Saved entries:

● ● ● ● ●

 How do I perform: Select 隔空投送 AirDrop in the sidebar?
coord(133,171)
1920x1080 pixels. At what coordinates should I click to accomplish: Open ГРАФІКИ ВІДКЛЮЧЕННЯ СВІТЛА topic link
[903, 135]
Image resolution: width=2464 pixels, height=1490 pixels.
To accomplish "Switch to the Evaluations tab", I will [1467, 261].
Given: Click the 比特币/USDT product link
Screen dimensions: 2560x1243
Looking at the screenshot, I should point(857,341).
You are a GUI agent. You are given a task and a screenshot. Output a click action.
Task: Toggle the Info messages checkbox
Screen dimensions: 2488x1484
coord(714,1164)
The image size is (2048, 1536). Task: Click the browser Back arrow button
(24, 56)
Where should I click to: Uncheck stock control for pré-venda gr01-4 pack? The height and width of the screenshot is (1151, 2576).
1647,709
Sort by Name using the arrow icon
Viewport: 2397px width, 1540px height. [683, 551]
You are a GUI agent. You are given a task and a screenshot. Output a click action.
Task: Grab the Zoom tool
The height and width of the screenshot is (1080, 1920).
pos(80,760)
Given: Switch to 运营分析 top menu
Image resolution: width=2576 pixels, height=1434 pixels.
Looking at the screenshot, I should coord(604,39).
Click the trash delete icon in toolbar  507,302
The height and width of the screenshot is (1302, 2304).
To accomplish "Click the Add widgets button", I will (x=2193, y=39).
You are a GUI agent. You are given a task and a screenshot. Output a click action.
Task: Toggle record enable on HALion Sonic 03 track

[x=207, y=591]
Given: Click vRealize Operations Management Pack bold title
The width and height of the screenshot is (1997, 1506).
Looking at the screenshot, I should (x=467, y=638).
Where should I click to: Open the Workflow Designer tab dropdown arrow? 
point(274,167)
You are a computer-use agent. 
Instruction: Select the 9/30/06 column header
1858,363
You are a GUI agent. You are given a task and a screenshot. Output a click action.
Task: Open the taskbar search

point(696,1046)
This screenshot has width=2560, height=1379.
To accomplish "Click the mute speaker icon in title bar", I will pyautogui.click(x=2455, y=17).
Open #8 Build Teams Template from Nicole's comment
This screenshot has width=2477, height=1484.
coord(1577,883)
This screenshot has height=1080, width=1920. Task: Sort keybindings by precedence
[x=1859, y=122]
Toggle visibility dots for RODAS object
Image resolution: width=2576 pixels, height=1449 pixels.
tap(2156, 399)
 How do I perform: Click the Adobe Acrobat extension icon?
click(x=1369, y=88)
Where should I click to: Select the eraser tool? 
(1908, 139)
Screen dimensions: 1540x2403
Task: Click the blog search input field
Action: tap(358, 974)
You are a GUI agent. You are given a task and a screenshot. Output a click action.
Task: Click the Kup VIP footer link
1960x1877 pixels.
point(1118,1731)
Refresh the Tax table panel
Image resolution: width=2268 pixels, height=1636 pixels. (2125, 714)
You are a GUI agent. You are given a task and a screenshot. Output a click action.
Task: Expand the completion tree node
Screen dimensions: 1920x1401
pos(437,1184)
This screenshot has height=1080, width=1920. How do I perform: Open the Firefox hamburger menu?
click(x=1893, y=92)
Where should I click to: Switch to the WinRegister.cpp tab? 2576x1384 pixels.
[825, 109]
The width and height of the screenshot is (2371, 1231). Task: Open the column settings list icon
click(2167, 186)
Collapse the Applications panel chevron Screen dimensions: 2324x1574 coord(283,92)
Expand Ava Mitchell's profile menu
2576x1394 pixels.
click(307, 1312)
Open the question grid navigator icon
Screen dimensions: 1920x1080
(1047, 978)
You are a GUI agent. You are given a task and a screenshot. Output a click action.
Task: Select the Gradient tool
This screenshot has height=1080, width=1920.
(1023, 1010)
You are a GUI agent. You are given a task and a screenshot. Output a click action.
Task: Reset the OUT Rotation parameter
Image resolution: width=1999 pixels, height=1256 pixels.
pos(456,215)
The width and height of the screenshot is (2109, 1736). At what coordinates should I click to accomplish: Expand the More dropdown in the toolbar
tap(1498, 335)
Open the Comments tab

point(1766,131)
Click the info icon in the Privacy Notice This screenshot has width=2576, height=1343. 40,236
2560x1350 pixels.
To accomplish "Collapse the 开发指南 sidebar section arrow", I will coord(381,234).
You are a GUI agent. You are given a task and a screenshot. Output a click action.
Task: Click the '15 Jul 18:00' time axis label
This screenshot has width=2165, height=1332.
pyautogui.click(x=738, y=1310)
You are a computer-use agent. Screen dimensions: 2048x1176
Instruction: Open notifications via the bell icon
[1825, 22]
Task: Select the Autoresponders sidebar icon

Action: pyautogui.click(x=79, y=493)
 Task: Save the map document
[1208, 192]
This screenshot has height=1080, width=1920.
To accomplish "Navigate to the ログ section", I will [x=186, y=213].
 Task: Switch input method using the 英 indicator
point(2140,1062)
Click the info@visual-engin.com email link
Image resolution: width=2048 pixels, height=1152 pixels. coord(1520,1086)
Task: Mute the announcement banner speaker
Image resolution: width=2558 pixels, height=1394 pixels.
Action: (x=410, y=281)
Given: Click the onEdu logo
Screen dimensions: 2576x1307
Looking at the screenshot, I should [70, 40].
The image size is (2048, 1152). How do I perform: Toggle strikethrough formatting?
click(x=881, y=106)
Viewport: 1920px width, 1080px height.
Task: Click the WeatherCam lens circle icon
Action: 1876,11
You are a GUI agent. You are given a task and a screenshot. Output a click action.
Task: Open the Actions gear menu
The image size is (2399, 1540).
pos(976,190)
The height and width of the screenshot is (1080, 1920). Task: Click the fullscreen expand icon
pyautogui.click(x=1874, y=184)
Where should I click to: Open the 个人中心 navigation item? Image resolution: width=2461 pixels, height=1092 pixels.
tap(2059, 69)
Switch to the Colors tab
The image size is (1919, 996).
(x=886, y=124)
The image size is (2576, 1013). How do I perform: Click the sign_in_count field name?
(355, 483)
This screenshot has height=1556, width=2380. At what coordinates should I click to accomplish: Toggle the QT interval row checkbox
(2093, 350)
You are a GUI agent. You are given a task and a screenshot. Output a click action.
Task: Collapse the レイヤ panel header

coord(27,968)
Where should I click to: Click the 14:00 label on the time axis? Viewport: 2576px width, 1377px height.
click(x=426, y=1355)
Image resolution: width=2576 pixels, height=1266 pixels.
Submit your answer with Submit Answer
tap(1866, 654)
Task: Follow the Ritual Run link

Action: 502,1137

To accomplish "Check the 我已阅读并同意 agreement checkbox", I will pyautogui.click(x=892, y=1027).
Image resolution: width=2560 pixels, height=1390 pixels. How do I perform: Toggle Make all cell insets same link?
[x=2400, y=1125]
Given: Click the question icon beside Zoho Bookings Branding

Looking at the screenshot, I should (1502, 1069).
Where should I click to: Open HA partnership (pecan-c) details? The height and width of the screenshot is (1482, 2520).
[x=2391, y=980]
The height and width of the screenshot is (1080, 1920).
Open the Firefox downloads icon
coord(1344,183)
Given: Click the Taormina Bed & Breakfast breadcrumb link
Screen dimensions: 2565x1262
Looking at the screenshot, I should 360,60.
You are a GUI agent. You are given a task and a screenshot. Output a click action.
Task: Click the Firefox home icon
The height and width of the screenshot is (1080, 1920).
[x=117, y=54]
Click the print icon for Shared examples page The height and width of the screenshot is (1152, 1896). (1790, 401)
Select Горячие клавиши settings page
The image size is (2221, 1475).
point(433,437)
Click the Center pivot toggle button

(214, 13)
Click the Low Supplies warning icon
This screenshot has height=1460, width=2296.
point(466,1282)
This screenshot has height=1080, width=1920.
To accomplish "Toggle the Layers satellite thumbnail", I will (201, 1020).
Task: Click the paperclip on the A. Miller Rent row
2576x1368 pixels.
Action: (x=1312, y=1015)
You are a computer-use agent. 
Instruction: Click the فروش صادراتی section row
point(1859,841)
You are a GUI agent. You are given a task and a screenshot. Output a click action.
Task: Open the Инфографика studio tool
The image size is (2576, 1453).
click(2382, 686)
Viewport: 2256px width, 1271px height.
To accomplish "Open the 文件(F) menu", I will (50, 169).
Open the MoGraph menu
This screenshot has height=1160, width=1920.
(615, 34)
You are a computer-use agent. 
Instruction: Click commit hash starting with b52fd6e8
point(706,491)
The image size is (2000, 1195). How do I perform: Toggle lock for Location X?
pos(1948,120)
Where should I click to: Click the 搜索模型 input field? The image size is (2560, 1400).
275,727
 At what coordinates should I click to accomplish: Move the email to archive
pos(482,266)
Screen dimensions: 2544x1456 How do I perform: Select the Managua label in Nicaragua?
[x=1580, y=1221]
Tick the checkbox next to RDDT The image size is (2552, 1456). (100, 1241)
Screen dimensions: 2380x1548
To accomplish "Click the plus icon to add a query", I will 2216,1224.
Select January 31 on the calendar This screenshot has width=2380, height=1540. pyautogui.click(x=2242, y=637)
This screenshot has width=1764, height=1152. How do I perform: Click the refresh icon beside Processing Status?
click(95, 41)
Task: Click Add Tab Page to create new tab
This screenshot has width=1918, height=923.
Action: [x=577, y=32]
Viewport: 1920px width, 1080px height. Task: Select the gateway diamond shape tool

● ● ● ● ●

- _PROBLEM DETAILS_
Transcribe only the trailing portion of the entries above: the line that contains "Screen dimensions: 2380x1548" and each line after it.

- _RESPONSE_
Screen dimensions: 2380x1548
To accomplish "Click the plus icon to add a query", I will 2216,1224.
Select January 31 on the calendar This screenshot has width=2380, height=1540. pyautogui.click(x=2242, y=637)
This screenshot has width=1764, height=1152. How do I perform: Click the refresh icon beside Processing Status?
click(95, 41)
Task: Click Add Tab Page to create new tab
This screenshot has width=1918, height=923.
Action: [x=577, y=32]
Viewport: 1920px width, 1080px height. Task: Select the gateway diamond shape tool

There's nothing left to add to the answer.